05









「何かあったらウチ来いとは言ったけど、ここまで利用しろとは言ってねェぞ」


「いいじゃん、テッド…!俺、言っちゃったんだよ、もう帰らないって!」


「…はァ?何かあったのかよ?」

「…実は」







『無理ってどーゆーことだよっ!?』


『あんたには、まだ話せないって言ってんだい』


『「まだ」!?どうして!?自分の両親のこと知っちゃいけないのかよ!!?』

『…ノ、ノエル…ウォルバさん…』


『……』


『教えてくれよ!なぁっ!!』

『……』

『…ああ、そうかよ。分かった』

『…ノエル?』



『もう家には帰って来ないよ!!知らねえッ!!!』









「…あほかよ」

「だ、だって…!」



外からはテトラポッドを押し上げる静かな波の音とカモメの鳴き声がする。

幼馴染みのテッドはマチルダから数十分歩いた、そう遠くはない港――ラウスタンド港で生まれ、船乗りとして育てられた。

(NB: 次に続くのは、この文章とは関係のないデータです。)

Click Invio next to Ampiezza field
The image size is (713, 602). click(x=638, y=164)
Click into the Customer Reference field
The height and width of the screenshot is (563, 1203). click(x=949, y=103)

ひねくれた奴だけど、大事な友は放っておけない性格さ。




「なぁ、二、三日!二、三日だけならいいだろっ?」

「お前なァ…」



「お゙おうッ!!ノエルちゃんじゃねェかい゙!!」

突然、ドでかくて掠れた声が聞こえて、頭をわっしわっしと撫でられる。



「わっ、ゴーイチおじさん!?」


この巨体のおじさんは、テッドの親父さん。
すっげぇ豪快でたくましいんだ。

男の中の男なんだぜ。



「ウチに泊まってくか!?い゙いぞ、い゙いぞォ。ノエルちゃんならいつでも感激だからなァ」

おじさんはノエルの頭から大きな手を退けると、自慢のチクチク無精髭をジョリジョリ掻く。



「お、親父!!」

「あ゙ぁン!?何だテッド??オマエにゃ、24時間船の管理してろっつっただろォ゙が!!」


でも、息子にはすんごい厳しい…。

……カッコイイなぁ〜。





「貴方、テッドはさっき戻って来たばかりでしょう?それに何をそんなに…」


食堂から顔を出した小柄な人。
目が合って、俺は会釈をする。



「あら、ノエルちゃんじゃなぁい!」


この綺麗な人はテッドのお袋さんのエマさん。

優しくて、料理上手で何より美人なんだ。




「待ってて。今、紅茶を持って来ますからねぇ」


そしてまた、そそくさと食堂へ戻って行く。





「…何にやにやしてんだよノエル」

「いやぁ、何か羨ましくてさ」


こんな思い、ここでしか感じられないのかな。
テッドが羨ましくて、羨ましくて仕方がないんだ。

俺も何気ないこの時間が、何気なくいつも側にあれば…どんなに良かっただろう。




「ああ゙ァ!俺ァ、こーんなバカ息子じゃなくて、ノエルちゃんみてェな息子が欲しかったなァ゙」


「ちッ、何だとクソ加齢臭親父ィ!!さっきから黙って聞いてれば散々言いやがって!!」

「クソ加齢臭ゥ!!?よく言えたなァ??ブサイク針ネズミがァ!!」

「針ッ!!?…てめェ…!!」



俺の父さんは、今何をしているんだろう。
剣の稽古?それとも魔物狩り?

きっと…いいや絶対、人の役に立つことをしているんだろうな。

当たり前だ、父さんは俺のただ一人の憧れなんだから。



「はい、どうぞ?」


テーブルには紅茶とクッキーが出される。

「ありがとう」


ここに居ることで、何もかもが癒えていくような気がする。
ウォルバおばさんのことや…両親のこと、少しだけなら忘れられるかも。